A new traffic roundabout at the intersection of Queen’s Line and Merlin Road is a go.

Chatham-Kent council approved the $2.1-million project in a 13 to 3 vote at its regular council meeting March 7.

The new roundabout will be the largest of its kind within the municipality. There are two smaller ones located in Chatham.

However, council’s decision isn’t sitting well with some.

According to West Kent Coun. Mark Authier, he received 23 e-mails from local residents against the roundabout.

“One of my pet peeves here is that we did a survey and a large amount of people who did the survey did not want this. So I guess we’re just going to throw that out the window,” Authier stated, adding he received “zero” support for it.

An online Let’s Talk Chatham-Kent survey on the matter was conducted in December, with the number one concern listed as to whether big trucks and farm equipment can safely negotiate the roundabout.

Authier also expressed concern that the “older population” may have difficulty adapting to the new technology.

Roundabouts, widely utilized in Europe and Western Canada, are relatively new to Chatham-Kent.

According to an engineering report, vehicles traversing the busy intersection at Queen’s Line tend to be travelling a higher than normal rate of speed with some eastbound vehicles manoeuvring to pass on the right.

The move puts oncoming traffic turning right or left in danger.

The municipality studied the intersection in 2018, at which time it was recommended either a traffic circle be built, or enhanced left turn lights with a traffic light be installed.

West Kent Coun. Melissa Harrigan said she is in support of the roundabout as long as it can accommodate the size and flow of large agricultural machinery, such as combines.

“We need to trust the experts around safety,” said Harrigan, as long as we are “really confident” the roundabout can support the agricultural industry.

Engineering technologist Mark Ceppi said the design of the roundabout allows for large vehicles to use the roundabout in the event of an emergency detour from the Highway 401.

“The design proposed in the consultant’s report does consider those factors,” Ceppi told council.

Engineering director Chris Thibert said the approval marks a “milestone” for Chatham-Kent, adding the roundabout is a safer option for vehicles once people become accustomed to it.

“One of the major benefits of the roundabout is that it eliminates a lot of crossing type collisions,” Thibert said, such as the ones at the intersection created by drivers passing on the right.

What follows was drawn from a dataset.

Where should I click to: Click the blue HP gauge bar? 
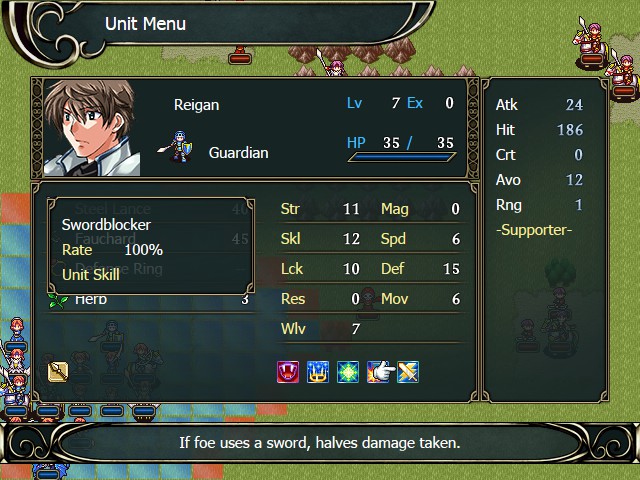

Each approach separates traffic, and as you enter, all traffic inside the circle is travelling in the same direction,” Thibert explained. “It eliminates conflict points, replacing the need for left turning lanes.

Thomas Kelly, general manager of infrastructure and engineering, said the new design is a safer option than a traffic light.

“One of the real benefits of the roundabout is the safety component,” Kelly explained, noting the solution is also more cost effective than putting up traffic lights.

Kelly did point out that because the roundabout technology is new, education – perhaps through videos – will be made available so the public can learn how to use the roundabout.